Precise maps of RNA polymerase reveal how promoters direct initiation and pausing

Abstract

Transcription regulation occurs frequently through promoter-associated pausing of RNA polymerase II (Pol II). We developed a precision nuclear run-on and sequencing (PRO-seq) assay to map the genome-wide distribution of transcriptionally engaged Pol II at base pair resolution. Pol II accumulates immediately downstream of promoters, at intron-exon junctions that are efficiently used for splicing, and over 3' polyadenylation sites. Focused analyses of promoters reveal that pausing is not fixed relative to initiation sites, nor is it specified directly by the position of a particular core promoter element or the first nucleosome. Core promoter elements function beyond initiation, and when optimally positioned they act collectively to dictate the position and strength of pausing. This "complex interaction" model was tested with insertional mutagenesis of the Drosophila Hsp70 core promoter.

Fig. 1

Accumulation of Pol II at promoters, 3’ ends, 3’ splice sites, and nucleosomes. (A) Schematic of PRO-seq. (B) Average PRO-seq profile of non-overlapping genes (n=6,309) for the sense strand. Gene body regions (+1 kb from the 5’ end to −1 kb from the 3’ end) are scaled to 4 kb. Read counts are adjusted to per kilobase per million mapped (RPKM). Shaded margins surrounding the average plot show standard errors of the means. (C) High resolution PRO-seq profile from the TSS to +150 bp (n=16,746). (D) Heatmap visualization of PRO-seq profile of the annotated genes. Genes are arranged by their increasing PRO-seq density. (E) Average PRO-seq profile at 3’ splicing sites of less used and their flanking exons (n=242 each). Less used exons have RNA-seq densities less than 5% of their flanking exons (fig. S5B). (F) Average PRO-seq profile relative to the dyad centers of gene body and first nucleosomes. Region occupied by nucleosome is in grey shades.

Fig. 2

Variations of the pause sites and TSSs. (A) Examples of highly paused genes with different pausing patterns. Initiation sites from PRO-cap mapping are shown in grey. (B) Distribution of paused genes (n=3,225) by the pausing position and dispersion percentiles. Focused-proximal (Prox, n=848) and dispersed-distal (Dist, n=846) groups are indicated and axis units in base-pairs are also shown. (C) Heat map of initiation (PRO-cap) and pausing (PRO-seq) for Prox and Dist genes. (D) Association between initiation and pausing patterns. ‘TSS focusing’ in Prox vs Dist genes (left) and ‘Pausing proximity’ in focused vs dispersed initiation genes (right). The fraction of PRO-cap reads at (±1 bp) the TSS over the sum of reads around (±50 bp) the TSS represents the ‘TSS focusing’(22). Focused and dispersed initiation genes are the quartiles of the paused genes with the highest and the lowest TSS focusing respectively. Pausing Proximity Index is defined by the average of pausing position and dispersion percentiles (fig. S6A). Boxes represent 25^th, 50^th(median), and 75^th percentiles; whiskers are 5^th and 95^th percentiles. Asterisks (*) indicate p<0.001 by Kolmogorov-Smirnov(KS) test.

Fig. 3

Relationship between promoter DNA elements and Pol II pausing. (A) Frequency of TATA box and Pause Button (PB) in Prox and Dist subsets.
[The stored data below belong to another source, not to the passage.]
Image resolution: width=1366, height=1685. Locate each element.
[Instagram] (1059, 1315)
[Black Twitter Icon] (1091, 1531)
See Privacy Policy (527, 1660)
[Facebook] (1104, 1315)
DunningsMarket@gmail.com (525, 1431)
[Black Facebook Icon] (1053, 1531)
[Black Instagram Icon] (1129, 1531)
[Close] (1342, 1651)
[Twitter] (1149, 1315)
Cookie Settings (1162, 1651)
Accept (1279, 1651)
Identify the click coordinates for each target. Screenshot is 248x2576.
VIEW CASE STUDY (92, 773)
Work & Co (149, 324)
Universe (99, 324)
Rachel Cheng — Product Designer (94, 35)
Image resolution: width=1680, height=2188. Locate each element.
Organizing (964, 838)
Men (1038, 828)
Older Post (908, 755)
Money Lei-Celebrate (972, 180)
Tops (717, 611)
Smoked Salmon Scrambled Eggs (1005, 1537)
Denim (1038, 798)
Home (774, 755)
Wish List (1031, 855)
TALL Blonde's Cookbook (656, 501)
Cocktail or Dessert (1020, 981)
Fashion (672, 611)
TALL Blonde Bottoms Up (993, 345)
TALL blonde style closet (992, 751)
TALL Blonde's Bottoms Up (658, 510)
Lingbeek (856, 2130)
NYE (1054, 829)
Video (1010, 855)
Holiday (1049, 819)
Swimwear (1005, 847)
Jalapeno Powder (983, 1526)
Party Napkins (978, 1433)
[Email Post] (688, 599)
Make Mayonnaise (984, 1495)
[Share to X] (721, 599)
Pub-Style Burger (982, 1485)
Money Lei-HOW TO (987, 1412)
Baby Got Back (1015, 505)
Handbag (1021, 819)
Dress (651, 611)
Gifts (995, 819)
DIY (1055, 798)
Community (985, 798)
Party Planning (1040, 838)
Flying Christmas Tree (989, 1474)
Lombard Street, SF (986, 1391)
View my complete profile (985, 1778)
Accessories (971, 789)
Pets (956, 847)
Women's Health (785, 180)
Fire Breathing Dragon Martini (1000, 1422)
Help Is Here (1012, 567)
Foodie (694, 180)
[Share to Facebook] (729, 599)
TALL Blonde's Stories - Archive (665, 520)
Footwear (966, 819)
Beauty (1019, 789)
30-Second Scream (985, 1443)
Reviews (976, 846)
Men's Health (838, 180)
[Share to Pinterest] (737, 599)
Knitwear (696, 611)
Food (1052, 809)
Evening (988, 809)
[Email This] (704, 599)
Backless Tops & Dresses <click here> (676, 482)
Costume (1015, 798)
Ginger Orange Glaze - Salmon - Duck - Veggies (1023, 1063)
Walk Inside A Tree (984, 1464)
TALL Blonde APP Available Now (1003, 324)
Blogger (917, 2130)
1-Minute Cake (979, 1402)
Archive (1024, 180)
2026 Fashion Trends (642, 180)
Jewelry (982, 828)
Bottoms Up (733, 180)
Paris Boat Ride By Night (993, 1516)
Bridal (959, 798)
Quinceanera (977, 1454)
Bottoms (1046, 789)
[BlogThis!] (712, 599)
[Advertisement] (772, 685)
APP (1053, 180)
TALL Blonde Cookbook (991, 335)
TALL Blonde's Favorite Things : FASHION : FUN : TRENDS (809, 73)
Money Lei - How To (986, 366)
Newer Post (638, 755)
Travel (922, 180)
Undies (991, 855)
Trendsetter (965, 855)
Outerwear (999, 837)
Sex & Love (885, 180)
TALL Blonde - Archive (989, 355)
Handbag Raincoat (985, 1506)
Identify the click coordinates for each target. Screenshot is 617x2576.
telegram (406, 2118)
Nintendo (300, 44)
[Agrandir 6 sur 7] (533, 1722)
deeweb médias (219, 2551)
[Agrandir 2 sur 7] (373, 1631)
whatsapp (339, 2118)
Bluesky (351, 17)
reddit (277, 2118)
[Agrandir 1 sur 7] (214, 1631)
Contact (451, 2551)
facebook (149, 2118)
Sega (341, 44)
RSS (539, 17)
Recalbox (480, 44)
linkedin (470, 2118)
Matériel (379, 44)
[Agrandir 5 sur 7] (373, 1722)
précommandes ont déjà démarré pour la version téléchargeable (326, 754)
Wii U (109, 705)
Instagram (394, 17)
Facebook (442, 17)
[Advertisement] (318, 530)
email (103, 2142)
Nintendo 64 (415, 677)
The average frequency per gene is shown. (B) Frequency of GAGA element (lines) and GAF binding (shades) [27] in Prox and Dist subsets. (C) ‘Complex interaction model’ between DNA elements and paused Pol II. The DNA elements (blue) are at their consensus (Strong) or slightly upstream (Weak) positions and the expected changes of the pausing positions are plotted. (D) Pattern of the positional association between DNA elements and pausing positions. Pausing position percentiles are shown for gene subsets by the element positions (Cs: optimal consensus position, Up: upstream, Dn: downstream; subset information in table S2). Asterisks indicate p-values for the KS test(***: p<0.002, **: p<0.06, *: p<0.14). (E) Association of promoter DNA element strength at consensus positions with Pausing Index(6). Active genes (n=5,471) are divided into three subsets according to the distance-weighted p-values of the DNA elements to the consensus positions (table S3). Asterisks indicate p-values for the KS test (**:p<0.001,*:p<0.01)

Fig. 4

Disruption in the position of downstream DNA elements in Hsp70 promoter. (A) Structure of the Drosophila Hsp70 promoter. Mutant promoters have different length inserts at +15. (B) Initiation patterns at transgenic Hsp70 promoters. 5’ end counts of PRO-seq reads in each transgenic adult fly line are shown to compare the position and pattern of initiation. (C) Level of pausing in transgenic Hsp70 promoters. The sum of the read counts within the pausing region is normalized to the total mapped reads. (D) Positions of pausing in transgenic Hsp70 promoters.